The scientist passed beneath the stony stares of soldiers who looked as if they might know something he did not. Mustafa pulled
himself together. For better or worse, he would defend himself against all accusations. If there was slaughter, he was not
going to be led to it as a silent lamb.

A high-placed civil servant whom Mustafa recognized stood outside a pair of large double doors inside a building in the Citadel.
Mustafa knew what lay beyond them. In there was the hearing room in which he had tried to explain nuclear weapons to the contemptuous
Light of Islam mullahs.

The civil servant nodded to Mustafa’s military escort and they marched back along the corridor.

The government man paused before he turned the handle of one door and murmured, “Be careful.”

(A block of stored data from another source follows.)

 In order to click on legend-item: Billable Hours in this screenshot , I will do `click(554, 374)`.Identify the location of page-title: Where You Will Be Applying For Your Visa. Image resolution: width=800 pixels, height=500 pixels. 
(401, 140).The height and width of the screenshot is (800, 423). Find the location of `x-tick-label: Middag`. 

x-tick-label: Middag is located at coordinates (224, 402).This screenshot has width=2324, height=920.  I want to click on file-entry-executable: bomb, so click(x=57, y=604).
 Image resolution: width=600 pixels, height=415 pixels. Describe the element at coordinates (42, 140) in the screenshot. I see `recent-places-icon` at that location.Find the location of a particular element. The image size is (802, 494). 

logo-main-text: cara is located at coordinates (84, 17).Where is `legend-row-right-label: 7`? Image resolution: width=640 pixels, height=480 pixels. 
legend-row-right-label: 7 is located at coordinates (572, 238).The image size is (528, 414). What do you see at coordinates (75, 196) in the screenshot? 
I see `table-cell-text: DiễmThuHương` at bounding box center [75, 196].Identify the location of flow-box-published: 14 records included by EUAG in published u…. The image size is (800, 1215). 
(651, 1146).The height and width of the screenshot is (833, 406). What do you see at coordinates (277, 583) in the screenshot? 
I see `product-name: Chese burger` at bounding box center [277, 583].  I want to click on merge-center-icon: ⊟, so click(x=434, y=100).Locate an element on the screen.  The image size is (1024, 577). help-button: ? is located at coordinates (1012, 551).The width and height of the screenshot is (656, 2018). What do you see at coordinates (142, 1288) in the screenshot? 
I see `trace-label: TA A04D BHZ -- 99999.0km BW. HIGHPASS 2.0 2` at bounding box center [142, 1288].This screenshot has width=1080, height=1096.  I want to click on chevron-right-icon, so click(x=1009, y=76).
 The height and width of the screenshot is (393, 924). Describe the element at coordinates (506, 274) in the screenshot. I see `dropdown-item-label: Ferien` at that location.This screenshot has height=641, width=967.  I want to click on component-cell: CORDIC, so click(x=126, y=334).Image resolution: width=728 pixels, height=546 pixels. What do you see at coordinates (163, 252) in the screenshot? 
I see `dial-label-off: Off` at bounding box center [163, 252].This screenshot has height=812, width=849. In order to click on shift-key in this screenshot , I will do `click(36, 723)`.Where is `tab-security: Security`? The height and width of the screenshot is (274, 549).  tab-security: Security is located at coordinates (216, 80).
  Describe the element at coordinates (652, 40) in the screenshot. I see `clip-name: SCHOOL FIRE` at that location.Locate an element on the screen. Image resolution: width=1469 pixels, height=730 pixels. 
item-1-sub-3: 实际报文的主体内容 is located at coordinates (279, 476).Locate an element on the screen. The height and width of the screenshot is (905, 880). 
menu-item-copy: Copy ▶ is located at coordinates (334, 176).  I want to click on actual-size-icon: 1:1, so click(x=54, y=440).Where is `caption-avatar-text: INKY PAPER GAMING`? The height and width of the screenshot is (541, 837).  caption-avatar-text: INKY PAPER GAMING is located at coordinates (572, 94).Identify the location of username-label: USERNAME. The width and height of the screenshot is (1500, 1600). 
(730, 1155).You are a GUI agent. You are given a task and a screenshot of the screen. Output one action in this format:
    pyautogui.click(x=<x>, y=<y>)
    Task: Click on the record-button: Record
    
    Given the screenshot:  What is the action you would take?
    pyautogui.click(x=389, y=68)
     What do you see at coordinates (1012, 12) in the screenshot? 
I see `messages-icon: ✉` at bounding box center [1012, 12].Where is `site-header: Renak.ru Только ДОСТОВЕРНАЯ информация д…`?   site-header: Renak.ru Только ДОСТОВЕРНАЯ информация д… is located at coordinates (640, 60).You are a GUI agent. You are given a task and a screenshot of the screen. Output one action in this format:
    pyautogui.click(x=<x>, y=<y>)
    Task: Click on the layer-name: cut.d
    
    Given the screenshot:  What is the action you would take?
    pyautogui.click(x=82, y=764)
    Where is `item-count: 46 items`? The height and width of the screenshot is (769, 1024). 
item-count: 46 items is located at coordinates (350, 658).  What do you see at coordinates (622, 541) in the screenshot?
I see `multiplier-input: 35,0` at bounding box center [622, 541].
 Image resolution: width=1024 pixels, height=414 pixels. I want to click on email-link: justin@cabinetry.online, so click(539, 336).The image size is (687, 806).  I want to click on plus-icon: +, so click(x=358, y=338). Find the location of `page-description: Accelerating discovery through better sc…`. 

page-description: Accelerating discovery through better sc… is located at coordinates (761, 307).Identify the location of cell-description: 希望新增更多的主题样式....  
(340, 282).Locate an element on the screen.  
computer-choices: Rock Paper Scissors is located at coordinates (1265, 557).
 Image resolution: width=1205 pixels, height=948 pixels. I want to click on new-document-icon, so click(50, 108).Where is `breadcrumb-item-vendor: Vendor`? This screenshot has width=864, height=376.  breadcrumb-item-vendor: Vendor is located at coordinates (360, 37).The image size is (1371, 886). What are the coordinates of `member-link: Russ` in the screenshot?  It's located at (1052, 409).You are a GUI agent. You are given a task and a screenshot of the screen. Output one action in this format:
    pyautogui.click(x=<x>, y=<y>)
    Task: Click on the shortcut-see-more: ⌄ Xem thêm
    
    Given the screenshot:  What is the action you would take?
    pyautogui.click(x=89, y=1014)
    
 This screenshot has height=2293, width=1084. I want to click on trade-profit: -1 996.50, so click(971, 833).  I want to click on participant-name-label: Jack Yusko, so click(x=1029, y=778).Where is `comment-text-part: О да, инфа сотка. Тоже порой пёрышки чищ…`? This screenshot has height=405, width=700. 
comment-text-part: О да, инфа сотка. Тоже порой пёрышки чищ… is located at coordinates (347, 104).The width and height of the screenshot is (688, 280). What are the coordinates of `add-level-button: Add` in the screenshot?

Mustafa nodded gratefully and went in.

To his relief, he was not facing a row of fierce,
bearded mullahs. Only a few were present. Ahmed Hasan sat at the opposite side of the long table. A number of uniformed military
men Stood in a row in front of him, with several paces between each of them, as if they were each trying to disassociate themselves
from the others.

Mustafa joined them, making sure not to get too close to them, but deriving a certain comfort, all the same, in not being
out there all by himself in front of Ahmed Hasan.

The president did not acknowledge Bakkush’s presence. He went on shouting at one of the military men.

“Tell me how—
how
—nine Zionist planes, one F-15 and eight F-16s, could reach that location deep in our air space without alerting our air defenses?”

“They fooled the radar, sir, by flying in tight formation so they looked like a large commercial airliner on the screens.
When challenged, one pilot identified himself as a Saudi Arabian Airlines Boeing 747 en route from Riyadh to New York. The
radar image was on the correct flight path and moving at the right speed, and the call numbers and identification data checked
out. There was no air or ground visual contact reported to contradict what seemed to the radar operators to be a routine flight.
I can’t fault them. They followed procedure. We have a weakness in our system.”